Ela o acompanhou até o interior da recepção, onde o cheiro de éter e poeira antiga parecia impregnado nas paredes. Lucas segurava a chave de latão, o metal frio pressionando sua palma, enquanto Dona Mei o observava de trás do balcão de madeira gasta. O olhar dela era um bisturi que dissecava a hesitação de Lucas.
— Você veio pelo funeral ou pelo imóvel? Porque se for pelo imóvel, o comprador está impaciente — ela disse, deslizando uma pasta de couro surrada sobre o balcão. O barulho do papel contra a madeira soou como um tiro no silêncio da sala. — Pendências? Você não tem ideia do que seu pai carregava aqui. A clínica não vale nada no mercado imobiliário que o Beto Souza está construindo, mas ela é a única coisa que mantém metade deste bairro de pé. Leia. O testamento não é sobre dinheiro, é sobre dívida.
Lucas abriu a pasta. Seus olhos percorreram as linhas, mas a clareza do documento era um soco no estômago. A clínica não era apenas um imóvel; estava penhorada como garantia de uma rede de identidades e permanências que o pai mantivera sob sigilo. Se a clínica fosse vendida, as famílias que dependiam daquele endereço para existir oficialmente no bairro seriam despejadas em questão de dias. A dívida não era dele, mas o peso da assinatura, sim.
Ele deixou Dona Mei na recepção e entrou no consultório. O ar ali parecia mais denso, carregado com o tabaco barato que o pai fumava nas madrugadas em que recebia pacientes sem nome. Lá fora, o ruído das obras de Beto Souza ecoava — o som metálico de britadeiras destruindo o que restava da memória do bairro, um metro quadrado por vez.
Lucas caminhou até a mesa de exames, o mesmo móvel de couro rachado onde, aos dez anos, aprendera a suturar feridas. A mesa parecia deslocada, pesada demais para o piso. Ele notou uma irregularidade: uma das tábuas, sob a base de ferro, apresentava uma ranhura diferente, um desgaste que sugeria que fora removida inúmeras vezes. Sem hesitar, ele usou a ponta de uma régua de metal para alavancar a madeira.
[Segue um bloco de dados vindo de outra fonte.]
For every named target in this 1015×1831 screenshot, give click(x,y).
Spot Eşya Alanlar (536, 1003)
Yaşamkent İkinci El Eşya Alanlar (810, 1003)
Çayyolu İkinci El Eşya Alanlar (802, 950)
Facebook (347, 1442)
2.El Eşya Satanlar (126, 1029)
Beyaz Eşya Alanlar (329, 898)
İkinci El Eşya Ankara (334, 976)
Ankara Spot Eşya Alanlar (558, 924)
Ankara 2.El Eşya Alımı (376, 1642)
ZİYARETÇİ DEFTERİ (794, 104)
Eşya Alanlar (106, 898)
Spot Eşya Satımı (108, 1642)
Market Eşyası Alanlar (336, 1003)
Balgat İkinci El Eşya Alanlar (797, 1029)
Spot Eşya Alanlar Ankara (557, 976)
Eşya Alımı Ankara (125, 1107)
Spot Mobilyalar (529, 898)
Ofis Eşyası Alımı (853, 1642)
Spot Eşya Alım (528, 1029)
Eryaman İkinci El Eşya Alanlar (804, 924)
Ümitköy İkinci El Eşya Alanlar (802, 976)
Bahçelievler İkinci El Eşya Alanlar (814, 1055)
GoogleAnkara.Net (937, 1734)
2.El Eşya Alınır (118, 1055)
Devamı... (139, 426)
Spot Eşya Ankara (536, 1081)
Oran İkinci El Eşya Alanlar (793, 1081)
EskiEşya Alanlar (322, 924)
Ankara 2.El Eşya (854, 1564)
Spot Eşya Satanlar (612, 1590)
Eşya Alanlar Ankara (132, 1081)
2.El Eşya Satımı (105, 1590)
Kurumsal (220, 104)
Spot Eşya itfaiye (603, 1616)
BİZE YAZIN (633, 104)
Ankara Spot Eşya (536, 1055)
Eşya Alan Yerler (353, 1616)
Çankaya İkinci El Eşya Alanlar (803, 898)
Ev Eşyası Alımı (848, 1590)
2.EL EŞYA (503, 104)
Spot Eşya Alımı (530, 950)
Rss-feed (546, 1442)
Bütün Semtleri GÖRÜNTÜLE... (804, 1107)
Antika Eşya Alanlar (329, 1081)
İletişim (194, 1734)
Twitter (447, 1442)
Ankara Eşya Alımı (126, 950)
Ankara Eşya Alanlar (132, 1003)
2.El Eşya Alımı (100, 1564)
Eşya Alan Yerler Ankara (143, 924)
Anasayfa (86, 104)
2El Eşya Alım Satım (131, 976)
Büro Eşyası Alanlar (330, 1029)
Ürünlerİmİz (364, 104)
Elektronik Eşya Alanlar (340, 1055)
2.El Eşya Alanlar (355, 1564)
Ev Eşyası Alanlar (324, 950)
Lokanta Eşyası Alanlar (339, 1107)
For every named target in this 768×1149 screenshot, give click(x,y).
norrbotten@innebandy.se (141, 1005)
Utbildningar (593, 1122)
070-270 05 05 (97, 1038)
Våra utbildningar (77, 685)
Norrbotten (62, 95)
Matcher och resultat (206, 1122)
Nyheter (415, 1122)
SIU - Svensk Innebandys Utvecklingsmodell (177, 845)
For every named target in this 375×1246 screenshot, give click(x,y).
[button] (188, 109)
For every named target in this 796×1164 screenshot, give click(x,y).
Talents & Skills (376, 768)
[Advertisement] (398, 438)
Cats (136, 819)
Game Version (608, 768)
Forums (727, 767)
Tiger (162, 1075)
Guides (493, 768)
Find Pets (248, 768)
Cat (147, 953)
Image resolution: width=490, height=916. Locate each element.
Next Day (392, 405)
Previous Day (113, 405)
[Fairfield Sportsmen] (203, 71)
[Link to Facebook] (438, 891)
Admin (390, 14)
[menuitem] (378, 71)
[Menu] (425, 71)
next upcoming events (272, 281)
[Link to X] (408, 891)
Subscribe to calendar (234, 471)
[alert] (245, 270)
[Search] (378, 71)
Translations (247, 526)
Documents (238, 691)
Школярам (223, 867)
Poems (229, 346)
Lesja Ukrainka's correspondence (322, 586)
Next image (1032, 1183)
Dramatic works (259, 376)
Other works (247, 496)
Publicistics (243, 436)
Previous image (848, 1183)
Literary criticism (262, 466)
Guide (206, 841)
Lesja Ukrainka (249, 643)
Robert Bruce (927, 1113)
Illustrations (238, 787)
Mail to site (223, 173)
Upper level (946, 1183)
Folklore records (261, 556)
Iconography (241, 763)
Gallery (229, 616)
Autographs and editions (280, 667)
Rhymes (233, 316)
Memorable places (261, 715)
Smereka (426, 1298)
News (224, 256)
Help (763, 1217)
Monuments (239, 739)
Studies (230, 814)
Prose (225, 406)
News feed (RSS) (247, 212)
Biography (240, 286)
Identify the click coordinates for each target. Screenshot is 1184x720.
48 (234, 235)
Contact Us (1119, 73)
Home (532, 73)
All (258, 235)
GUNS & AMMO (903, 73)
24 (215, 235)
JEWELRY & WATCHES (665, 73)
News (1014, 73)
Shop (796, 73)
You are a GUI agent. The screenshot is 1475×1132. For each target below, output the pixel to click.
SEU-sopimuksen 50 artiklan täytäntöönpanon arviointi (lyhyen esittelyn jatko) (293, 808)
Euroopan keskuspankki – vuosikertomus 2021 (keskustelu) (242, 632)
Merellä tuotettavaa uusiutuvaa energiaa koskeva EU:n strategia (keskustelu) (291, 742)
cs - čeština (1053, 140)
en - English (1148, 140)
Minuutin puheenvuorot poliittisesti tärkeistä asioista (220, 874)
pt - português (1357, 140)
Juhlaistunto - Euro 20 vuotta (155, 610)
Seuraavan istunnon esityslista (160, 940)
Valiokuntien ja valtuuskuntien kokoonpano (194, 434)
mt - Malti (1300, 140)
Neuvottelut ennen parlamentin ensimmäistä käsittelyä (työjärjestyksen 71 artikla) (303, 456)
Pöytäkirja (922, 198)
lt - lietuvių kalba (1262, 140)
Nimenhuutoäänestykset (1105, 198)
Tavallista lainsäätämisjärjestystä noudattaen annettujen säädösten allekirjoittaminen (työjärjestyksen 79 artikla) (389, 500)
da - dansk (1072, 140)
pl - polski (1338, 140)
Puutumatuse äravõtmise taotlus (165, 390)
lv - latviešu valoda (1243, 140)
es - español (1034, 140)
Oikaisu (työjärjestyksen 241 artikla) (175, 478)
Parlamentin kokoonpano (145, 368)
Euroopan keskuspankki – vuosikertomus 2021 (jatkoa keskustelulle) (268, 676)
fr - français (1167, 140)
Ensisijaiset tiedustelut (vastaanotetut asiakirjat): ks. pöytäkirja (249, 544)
O rangido da tábua cedendo foi o único som na sala. Debaixo dela, protegido por um invólucro de plástico grosso, repousava um livro-razão. Lucas o puxou, sentindo o cheiro de mofo e segredos que o pai guardara por décadas. Ao abrir a primeira página, seus dedos pararam. O livro não continha apenas prontuários médicos; era um registro de vidas, de identidades forjadas e dívidas morais que se estendiam muito além daquelas quatro paredes. E, no topo da página mais recente, o nome de seu pai aparecia ao lado de uma data que Lucas não reconhecia — uma data marcada para apenas dois dias no futuro.